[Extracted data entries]

.....

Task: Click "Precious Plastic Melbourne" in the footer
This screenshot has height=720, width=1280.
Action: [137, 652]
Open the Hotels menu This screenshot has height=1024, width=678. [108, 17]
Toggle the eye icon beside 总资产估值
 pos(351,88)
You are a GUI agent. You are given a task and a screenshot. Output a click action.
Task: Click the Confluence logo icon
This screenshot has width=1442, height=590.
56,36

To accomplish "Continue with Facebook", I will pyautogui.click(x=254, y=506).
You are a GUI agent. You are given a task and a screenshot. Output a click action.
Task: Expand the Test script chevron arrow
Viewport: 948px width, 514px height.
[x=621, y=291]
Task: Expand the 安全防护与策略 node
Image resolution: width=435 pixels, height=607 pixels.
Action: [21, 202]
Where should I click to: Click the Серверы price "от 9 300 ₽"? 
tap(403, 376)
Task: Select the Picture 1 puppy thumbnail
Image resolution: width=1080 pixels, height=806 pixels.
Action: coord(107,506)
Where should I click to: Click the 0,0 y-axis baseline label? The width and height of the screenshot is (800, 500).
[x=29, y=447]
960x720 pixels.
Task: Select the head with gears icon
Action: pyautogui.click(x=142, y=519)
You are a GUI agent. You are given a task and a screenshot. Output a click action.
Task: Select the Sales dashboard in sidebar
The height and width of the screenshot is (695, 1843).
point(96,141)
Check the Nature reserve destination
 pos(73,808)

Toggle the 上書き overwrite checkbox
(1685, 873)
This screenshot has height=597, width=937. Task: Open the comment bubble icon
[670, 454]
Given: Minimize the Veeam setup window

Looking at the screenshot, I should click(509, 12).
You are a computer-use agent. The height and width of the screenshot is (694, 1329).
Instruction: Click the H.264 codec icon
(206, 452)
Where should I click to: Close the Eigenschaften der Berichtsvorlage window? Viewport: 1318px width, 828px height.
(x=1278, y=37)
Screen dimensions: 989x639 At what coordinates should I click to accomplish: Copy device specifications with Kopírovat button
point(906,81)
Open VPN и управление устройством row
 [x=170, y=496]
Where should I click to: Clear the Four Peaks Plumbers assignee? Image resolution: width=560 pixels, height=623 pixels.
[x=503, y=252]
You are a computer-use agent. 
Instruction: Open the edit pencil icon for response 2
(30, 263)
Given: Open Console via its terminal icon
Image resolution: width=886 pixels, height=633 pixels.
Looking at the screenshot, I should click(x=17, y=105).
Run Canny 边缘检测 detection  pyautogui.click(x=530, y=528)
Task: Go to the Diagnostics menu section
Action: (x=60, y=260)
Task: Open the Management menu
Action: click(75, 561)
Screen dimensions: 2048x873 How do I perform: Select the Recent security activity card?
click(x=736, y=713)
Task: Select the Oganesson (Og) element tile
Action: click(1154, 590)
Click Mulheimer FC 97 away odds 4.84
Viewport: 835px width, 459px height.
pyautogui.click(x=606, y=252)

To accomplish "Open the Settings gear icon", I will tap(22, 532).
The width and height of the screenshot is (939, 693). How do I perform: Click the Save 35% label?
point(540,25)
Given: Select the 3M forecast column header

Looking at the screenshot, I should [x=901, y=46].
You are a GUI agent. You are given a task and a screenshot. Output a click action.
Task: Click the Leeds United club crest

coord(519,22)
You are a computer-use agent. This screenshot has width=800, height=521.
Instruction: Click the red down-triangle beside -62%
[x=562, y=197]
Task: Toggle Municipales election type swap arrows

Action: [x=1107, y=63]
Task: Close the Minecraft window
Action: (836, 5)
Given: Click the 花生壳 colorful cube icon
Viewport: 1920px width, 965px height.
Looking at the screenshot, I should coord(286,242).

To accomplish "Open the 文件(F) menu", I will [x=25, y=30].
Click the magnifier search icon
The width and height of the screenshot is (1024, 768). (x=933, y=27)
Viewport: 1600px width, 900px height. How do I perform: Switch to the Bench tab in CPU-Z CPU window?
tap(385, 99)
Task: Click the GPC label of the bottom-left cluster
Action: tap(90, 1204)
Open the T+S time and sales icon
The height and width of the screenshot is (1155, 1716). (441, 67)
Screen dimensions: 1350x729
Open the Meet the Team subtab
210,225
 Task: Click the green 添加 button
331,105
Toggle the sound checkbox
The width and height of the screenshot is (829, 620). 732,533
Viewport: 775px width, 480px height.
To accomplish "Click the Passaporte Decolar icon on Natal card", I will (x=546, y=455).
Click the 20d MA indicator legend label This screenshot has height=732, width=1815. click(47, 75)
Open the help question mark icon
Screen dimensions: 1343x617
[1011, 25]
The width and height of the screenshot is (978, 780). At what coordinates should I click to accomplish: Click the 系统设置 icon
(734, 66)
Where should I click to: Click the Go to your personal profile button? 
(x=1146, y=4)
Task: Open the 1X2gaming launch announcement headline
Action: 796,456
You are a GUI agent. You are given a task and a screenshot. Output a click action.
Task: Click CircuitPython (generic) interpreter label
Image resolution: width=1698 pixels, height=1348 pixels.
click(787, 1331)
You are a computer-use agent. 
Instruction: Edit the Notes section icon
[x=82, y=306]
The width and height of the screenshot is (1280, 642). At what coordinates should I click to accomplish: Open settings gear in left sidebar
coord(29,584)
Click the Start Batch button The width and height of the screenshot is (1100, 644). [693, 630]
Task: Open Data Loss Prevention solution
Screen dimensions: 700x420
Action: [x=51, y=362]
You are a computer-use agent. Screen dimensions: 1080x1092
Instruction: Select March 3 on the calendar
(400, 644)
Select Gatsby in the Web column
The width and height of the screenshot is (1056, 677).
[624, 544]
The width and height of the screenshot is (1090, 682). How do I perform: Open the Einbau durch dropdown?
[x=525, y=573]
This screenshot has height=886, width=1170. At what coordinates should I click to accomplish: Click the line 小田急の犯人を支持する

.....

> **Work required**
Only the count should be given: the number of lines in the entries above containing the word "computer".

> **Answer box**
5